Une rotation de culture d’au moins trois ans limitera les risques de cercosporiose. Le choix d’une variété avec un bon niveau de tolérance comme FD Pulse ou FD Médaille permettra de ralentir l’évolution de la maladie tout en conservant le potentiel de rendement. Une application de fongicides conformément aux seuils de traitement et aux recommandations de l’ITB et des services agronomiques des sucreries est également à mettre en place.

L’oïdium

Points clés

Le champignon Erysiphe betae se développe dans toutes les régions, grâce à une forte chaleur et une sécheresse, avec un impact important sur le rendement et la teneur en sucre. Dans les cas les plus graves, les pertes de rendement peuvent aller jusqu’à 30%.

Symptômes

 L’oïdium se caractérise par des duvets gris et blancs qui se forment au-dessus des feuilles, sur les feuilles situées au centre et sur l’extérieur de la betterave sucrière. Cette maladie peut même former une couche grisâtre ou poudreuse sur la feuille dans les cas les plus graves. Les feuilles passent du vert clair au jaune avant de mourir.

—————

Activité 1: Relevez, dans le texte sur les maladies de la betterave sucrière, toutes les mesures conseillées contre la cercosporiose.
Activité 2: Prolongez le texte sur les maladies de la betterave sucrière à la suite de sa dernière phrase.

Données fournies:
—————

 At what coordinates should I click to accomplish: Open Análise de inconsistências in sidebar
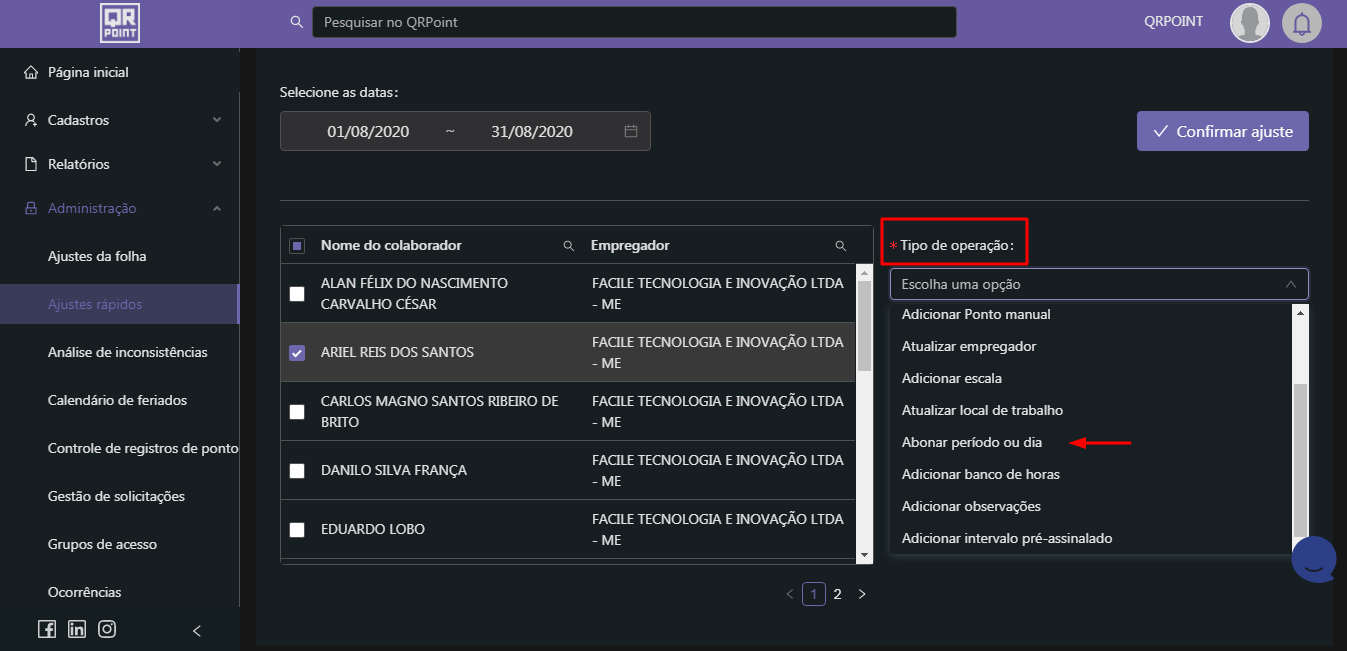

—————

Votre réponse 1:
- Une rotation de culture d'au moins trois ans.
- Le choix d'une variété avec un bon niveau de tolérance, comme FD Pulse ou FD Médaille.
- Une application de fongicides conformément aux seuils de traitement et aux recommandations de l'ITB et des services agronomiques des sucreries.

Votre réponse 2:
Facteurs de développement

L’alternance des conditions sèches et humides, avec un écart important de température, comme entre la journée et la nuit, avec la rosée du matin, accélèrent son développement. Le vent et la pluie favorisent la propagation de la maladie.

Prévention

Pour éviter au maximum les risques d’oïdium, mieux vaut choisir des variétés avec un bon niveau de tolérance comme FD Crawl et FD Winning. Il faut également vérifier régulièrement vos parcelles et appliquer des fongicides conformément aux seuils de traitement et aux recommandations de l’ITB ou des services agronomiques des sucreries.

La rouille

Points clés

La rouille sur betteraves sucrières, provoquée par le champignon Uromyces betae, touche toutes les régions betteravières. Cependant, les pertes financières sont en général limitées car les feuilles sont touchées tardivement en végétation, avec un faible impact sur le rendement.

Source photo : Agriculture de demain

Symptômes

La rouille se caractérise par des cercles concentriques jaunes qui se développent autour de pustules brun/rouille, sur les feuilles centrales et extérieures. Leur multiplication peut recouvrir le feuillage et entrainer un dessèchement des feuilles.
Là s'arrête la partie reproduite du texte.